Editorial: The Marvel Comics Halftime Report – Bridging the Gap Between ‘The Empire Strikes Back’ and ‘Return of the Jedi’

The year is 1980. You’re sitting in the theater watching Star Wars Episode V: The Empire Strikes Back for the first time and you get to the decisive duel between Darth Vader and Luke Skywalker. Luke is holding his own, but it isn’t enough. You’re on the edge of your seat as Luke is trapped hanging for his life. Luke’s fate now rests in the palm of Vader’s hands. While Luke is reckoning with his mistakes, Vader drops the bomb of all bombs, “I am your father”, cementing himself as arguably the most infamous villain in cinematic history. The Empire has the Rebellion on its last legs, the galaxy under its heel. 


Fast forward to 1983 and Episode VI: Return of the Jedi. Luke Skywalker is introduced as a completely different character from where we left him. He’s a bold, brash, wickedly talented Force user on his way to becoming the first Jedi in a generation. The Rebel Alliance makes its last stand on Endor and defeats Emperor Palpatine at his own game. And the most evil granddaddy of them all, Darth Vader, is brought back to the light side of the Force, completing a prophecy once thought impossible.



So what happened? What transpired in that mysterious, undetermined amount of time that could change the course of the galaxy? If you consult Legends, you’ll be told the story of 1996’s Shadows of the Empire. If you were to consult the newly installed canon timeline from 2014-2019, you’d be at a loss. Disney/Lucasfilm mostly left this period of time alone. 


There were the occasional stories though: Forces of Destiny showed how Leia got the bounty hunter garb she wore to Jabba’s palace; the first level of 2017’s Battlefront II followed Inferno Squad trying to keep the Empire’s secret trap for the Rebels hidden; the junior novel Moving Target: A Princess Leia Adventure exists, but didn’t move mountains, as its main purpose was to set up The Force Awakens.

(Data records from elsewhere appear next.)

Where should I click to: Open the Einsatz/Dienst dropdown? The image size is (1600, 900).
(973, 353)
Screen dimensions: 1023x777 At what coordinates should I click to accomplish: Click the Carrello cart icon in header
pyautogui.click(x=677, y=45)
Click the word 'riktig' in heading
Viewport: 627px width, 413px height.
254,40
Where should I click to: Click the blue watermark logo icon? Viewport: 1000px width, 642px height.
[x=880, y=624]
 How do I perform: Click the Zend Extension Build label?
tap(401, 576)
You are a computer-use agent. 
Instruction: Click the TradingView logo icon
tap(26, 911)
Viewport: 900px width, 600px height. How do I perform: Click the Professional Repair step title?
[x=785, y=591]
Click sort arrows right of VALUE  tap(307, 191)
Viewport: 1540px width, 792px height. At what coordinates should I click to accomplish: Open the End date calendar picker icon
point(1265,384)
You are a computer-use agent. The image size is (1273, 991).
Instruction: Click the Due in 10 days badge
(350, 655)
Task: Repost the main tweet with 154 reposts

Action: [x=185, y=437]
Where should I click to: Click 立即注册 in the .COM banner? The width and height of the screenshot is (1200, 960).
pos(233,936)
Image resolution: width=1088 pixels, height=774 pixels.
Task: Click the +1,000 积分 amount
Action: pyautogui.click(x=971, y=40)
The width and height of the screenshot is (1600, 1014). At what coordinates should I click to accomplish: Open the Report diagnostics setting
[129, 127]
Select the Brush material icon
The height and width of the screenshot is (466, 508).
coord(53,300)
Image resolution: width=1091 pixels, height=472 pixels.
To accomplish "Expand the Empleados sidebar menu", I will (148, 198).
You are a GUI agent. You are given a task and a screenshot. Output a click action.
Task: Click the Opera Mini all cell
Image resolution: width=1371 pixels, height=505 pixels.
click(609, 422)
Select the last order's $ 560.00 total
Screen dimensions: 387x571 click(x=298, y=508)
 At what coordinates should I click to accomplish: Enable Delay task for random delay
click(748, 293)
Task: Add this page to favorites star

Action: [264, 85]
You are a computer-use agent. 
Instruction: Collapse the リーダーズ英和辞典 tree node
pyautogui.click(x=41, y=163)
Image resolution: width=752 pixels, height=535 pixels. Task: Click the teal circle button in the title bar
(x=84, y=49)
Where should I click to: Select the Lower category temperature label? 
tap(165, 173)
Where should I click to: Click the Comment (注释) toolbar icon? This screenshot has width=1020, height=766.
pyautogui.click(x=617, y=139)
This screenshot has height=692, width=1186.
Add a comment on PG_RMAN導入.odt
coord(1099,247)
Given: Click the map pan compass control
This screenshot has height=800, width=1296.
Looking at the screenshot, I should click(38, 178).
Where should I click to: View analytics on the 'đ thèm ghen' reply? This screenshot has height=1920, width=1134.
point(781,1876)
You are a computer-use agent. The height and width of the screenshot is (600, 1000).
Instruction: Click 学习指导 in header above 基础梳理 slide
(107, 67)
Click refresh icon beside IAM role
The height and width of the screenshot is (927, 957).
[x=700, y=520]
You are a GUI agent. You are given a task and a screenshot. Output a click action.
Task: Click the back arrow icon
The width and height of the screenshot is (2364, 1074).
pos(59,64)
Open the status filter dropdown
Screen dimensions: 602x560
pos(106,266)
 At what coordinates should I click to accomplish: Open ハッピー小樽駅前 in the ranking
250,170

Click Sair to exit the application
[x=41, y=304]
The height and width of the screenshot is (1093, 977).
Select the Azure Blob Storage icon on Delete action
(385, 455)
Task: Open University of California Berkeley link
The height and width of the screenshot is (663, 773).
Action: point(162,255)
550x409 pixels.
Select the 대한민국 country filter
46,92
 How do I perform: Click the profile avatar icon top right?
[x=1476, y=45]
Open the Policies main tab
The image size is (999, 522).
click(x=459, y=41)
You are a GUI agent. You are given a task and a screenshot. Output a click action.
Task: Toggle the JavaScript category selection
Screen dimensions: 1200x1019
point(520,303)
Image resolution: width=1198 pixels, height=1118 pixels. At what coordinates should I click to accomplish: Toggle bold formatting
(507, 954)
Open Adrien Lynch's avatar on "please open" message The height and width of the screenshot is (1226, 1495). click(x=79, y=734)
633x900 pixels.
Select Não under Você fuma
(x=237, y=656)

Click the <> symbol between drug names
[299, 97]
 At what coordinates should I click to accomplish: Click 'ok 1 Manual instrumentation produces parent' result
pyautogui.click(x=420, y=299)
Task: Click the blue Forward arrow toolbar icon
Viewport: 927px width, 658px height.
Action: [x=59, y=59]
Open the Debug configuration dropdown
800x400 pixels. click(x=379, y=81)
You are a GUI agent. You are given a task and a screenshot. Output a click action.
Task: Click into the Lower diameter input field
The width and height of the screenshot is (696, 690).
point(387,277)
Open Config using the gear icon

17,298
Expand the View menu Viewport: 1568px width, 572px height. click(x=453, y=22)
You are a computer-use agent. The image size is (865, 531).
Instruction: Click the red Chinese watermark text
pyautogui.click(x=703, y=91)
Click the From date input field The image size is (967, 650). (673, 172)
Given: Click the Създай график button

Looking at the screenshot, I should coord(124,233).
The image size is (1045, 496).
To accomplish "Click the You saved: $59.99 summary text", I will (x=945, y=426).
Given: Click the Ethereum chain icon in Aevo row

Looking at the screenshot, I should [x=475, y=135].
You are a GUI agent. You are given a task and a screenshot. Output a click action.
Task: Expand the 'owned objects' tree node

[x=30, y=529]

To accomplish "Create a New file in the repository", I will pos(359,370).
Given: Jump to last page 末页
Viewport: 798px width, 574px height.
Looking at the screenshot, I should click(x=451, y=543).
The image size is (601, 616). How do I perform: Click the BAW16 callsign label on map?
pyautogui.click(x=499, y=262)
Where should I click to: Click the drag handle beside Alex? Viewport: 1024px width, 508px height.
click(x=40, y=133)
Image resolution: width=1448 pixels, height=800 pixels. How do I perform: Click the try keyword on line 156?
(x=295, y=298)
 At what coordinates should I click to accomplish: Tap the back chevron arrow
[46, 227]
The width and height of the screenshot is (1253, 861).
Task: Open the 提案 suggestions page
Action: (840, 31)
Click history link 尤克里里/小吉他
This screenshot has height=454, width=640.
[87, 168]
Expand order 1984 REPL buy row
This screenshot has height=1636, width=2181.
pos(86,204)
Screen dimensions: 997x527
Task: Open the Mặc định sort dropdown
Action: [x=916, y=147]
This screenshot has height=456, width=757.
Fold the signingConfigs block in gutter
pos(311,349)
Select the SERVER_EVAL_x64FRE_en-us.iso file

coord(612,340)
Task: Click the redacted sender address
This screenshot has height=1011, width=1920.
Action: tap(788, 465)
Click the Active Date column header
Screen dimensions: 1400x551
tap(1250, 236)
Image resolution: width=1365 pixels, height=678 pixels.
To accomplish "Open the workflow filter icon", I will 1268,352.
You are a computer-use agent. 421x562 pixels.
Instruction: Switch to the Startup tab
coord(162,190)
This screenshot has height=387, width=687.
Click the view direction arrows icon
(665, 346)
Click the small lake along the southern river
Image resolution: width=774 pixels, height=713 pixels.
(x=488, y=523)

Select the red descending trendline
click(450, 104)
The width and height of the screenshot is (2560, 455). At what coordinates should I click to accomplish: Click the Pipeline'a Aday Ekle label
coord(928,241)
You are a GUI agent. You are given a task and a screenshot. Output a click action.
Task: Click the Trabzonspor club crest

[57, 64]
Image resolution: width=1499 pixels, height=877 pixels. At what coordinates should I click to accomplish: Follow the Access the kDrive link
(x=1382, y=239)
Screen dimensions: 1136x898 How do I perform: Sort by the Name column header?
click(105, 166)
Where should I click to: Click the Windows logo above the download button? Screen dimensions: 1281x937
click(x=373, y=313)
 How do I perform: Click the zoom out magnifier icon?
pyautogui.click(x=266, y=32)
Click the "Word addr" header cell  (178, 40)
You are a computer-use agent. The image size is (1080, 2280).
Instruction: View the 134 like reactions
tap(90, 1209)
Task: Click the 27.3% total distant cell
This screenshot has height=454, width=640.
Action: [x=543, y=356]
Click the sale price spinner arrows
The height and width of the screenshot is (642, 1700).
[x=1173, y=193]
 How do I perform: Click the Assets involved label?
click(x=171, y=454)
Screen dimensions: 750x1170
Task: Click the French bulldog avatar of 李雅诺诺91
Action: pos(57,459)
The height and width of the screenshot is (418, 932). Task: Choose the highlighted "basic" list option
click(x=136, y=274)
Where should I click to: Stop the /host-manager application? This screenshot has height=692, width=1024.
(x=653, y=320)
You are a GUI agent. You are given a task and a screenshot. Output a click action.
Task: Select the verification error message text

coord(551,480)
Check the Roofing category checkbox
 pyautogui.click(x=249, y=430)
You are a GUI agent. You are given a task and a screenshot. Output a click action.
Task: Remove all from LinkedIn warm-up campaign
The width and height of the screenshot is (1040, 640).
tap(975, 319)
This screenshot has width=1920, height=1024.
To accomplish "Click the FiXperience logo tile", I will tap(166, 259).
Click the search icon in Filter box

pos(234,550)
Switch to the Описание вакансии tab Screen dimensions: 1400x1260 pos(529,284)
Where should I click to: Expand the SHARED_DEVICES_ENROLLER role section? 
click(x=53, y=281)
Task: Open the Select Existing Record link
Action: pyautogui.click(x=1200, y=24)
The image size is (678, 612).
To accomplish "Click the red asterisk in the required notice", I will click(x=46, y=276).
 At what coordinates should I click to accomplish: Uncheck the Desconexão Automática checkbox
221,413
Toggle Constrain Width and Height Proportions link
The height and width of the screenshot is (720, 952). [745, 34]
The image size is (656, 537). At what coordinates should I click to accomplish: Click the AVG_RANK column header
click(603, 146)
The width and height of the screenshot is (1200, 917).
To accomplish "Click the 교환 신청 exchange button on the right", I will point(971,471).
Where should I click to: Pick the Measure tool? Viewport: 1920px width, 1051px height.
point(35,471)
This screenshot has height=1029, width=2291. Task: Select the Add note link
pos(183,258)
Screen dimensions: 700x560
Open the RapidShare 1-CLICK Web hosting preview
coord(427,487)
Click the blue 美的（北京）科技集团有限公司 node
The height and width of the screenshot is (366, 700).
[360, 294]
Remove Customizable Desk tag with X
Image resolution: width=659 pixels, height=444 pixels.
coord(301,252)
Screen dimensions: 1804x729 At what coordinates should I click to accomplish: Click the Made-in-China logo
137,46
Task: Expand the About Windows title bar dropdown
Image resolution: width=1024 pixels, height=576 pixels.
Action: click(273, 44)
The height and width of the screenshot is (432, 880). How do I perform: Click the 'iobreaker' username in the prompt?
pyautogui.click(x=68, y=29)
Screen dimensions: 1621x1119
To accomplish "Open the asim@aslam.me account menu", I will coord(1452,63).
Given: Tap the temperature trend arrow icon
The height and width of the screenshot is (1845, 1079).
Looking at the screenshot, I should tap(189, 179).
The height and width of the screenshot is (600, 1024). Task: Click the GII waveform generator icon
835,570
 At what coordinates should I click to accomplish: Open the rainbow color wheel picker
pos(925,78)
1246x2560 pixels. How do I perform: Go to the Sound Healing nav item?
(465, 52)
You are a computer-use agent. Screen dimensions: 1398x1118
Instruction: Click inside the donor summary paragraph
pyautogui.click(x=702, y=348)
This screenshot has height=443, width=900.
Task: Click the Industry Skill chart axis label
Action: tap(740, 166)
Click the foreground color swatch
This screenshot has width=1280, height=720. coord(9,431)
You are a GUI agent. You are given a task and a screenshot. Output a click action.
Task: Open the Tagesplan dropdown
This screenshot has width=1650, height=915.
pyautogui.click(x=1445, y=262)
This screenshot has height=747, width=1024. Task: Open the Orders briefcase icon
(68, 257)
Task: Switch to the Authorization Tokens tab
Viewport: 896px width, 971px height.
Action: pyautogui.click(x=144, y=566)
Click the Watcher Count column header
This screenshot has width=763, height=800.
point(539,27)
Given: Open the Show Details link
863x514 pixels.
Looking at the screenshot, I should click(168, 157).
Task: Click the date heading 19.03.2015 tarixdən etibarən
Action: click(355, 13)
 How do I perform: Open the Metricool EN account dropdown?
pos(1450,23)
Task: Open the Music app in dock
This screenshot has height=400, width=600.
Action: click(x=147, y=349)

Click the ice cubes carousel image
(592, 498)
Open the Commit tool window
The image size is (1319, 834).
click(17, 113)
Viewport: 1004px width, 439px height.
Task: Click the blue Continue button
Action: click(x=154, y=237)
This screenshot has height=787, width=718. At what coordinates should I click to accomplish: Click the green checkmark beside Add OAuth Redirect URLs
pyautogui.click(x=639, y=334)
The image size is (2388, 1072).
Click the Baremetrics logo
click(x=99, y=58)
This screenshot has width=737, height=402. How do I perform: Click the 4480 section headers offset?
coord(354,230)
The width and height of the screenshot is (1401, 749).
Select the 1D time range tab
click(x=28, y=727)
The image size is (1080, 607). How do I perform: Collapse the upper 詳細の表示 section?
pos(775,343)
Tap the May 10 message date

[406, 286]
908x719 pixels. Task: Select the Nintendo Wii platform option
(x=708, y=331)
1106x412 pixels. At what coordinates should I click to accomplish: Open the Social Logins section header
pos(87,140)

That’s really it; nothing truly substantial to fill in the gap.


Then 2020 came around.  After spending the first few years with the Star Wars license filling in the blanks between A New Hope and The Empire Strikes Back, Marvel relaunched a number of titles to be set in that fabled period between Episodes V and VI. The flagship Star Wars title was to be written by Charles Soule. Greg Pak was tasked with Darth Vader. Alyssa Wong tackled Doctor Aphra. And Ethan Sacks got a brand new Bounty Hunters comic.


Eventually, the four stories would lead into the new canon’s version of Shadows of the Empire. In 2021, Charles Soule brought us War of the Bounty Hunters, featuring the stunning return of Crimson Dawn led by Qi’ra, and a massive crossover of all the series. Very exciting. But did this twist accomplish anything? 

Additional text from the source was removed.